I have experimented with a Pela 6000 pump like this:- https://www.amazon.co.uk/Pela-6000-Oil-Pump-Extraction/dp/B002EJ2GUC.  It is surprisingly slow to drain, but this is not a concern to me.

I notice that when rebranded as a Sealey item it's £10 cheaper on Amazon.  The Pela aftersales is good, apparently, and the tube that goes down the dipstick is like a heavy duty bicycle brake cable (bowden cable) outer, it works well. Some others don't work so well.

Using these devices is a bit of an opinion divider, some folk condemn them, others don't.  This topic usually stirs up a hornet's nest.

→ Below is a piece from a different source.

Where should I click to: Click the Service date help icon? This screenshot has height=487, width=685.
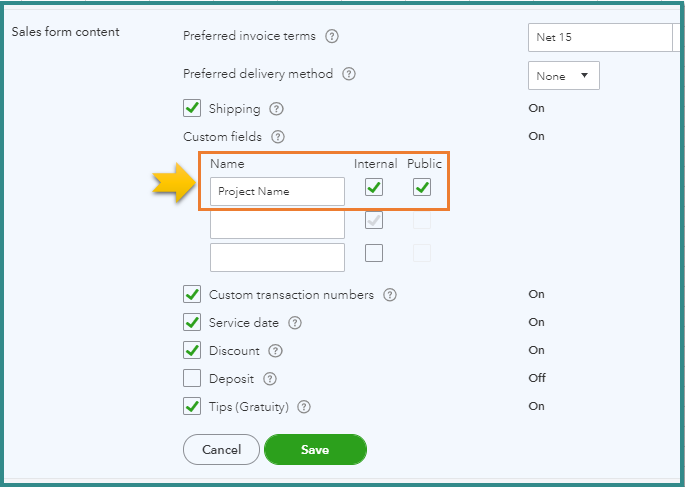point(294,323)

One benefit that is rarely mentioned; if you are just doing an Oil change, perhaps as an interim, you don't have the brief, Oil-less operation after the change that would be due to the Oil filter and pipework having to fill/prime with Oil.  Instead, the Oil pressure light goes off immediately afterwards.

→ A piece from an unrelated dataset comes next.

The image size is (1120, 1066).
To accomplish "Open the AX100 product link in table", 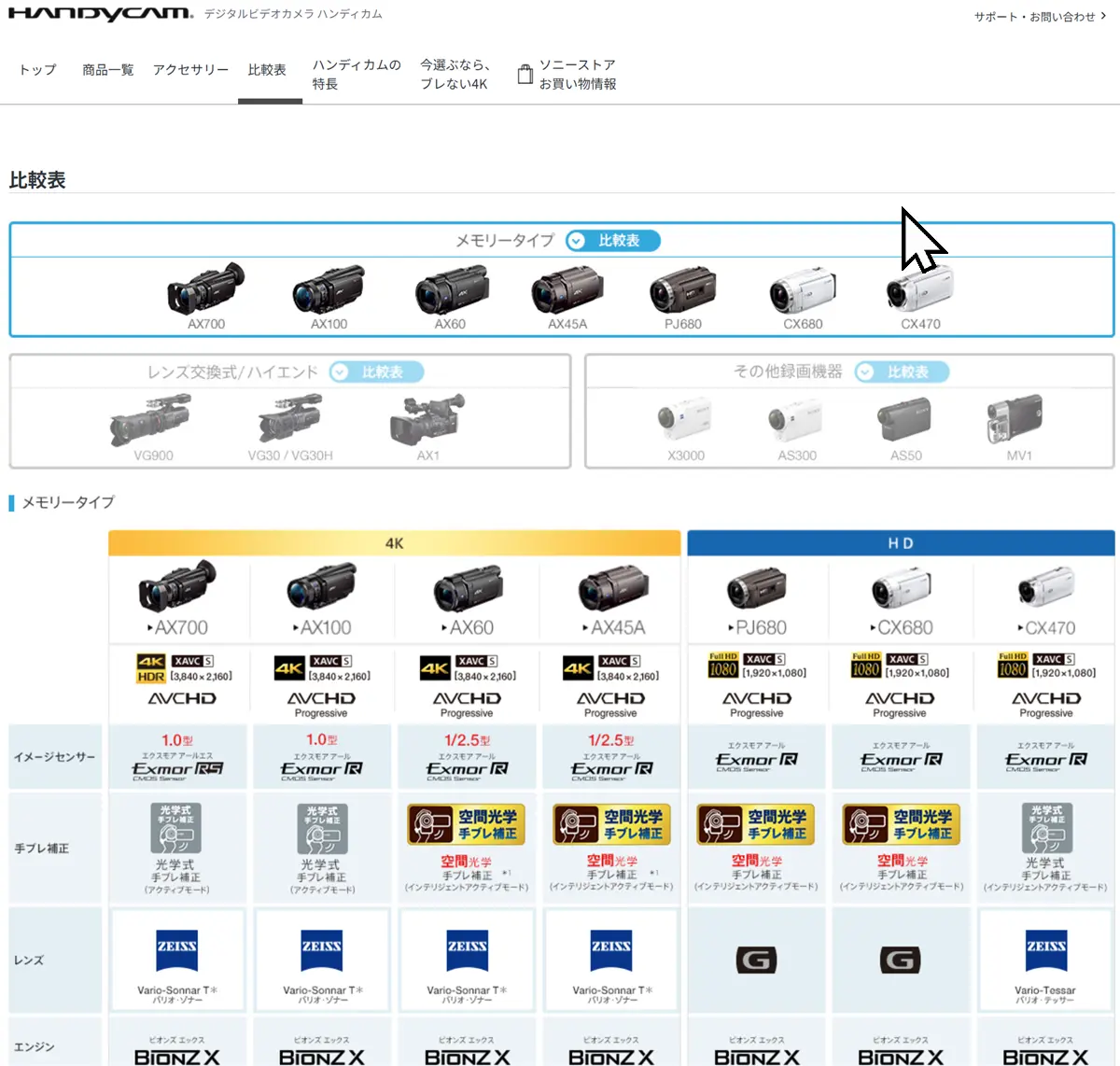I will point(325,627).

I have no experience of the electric Oil pump for sale in Lidl, which may be what prompted your post?  I am looking for an excuse to buy one, but I don't have one at the moment.  And I can leave the Pela unattended on the drive, doing its  extraction thing, which I couldn't so easily do with the Lidl item connected to the 12v Battery.

I haven't used the Pela on our hybrids, I should add, only some older petrol and diesel cars.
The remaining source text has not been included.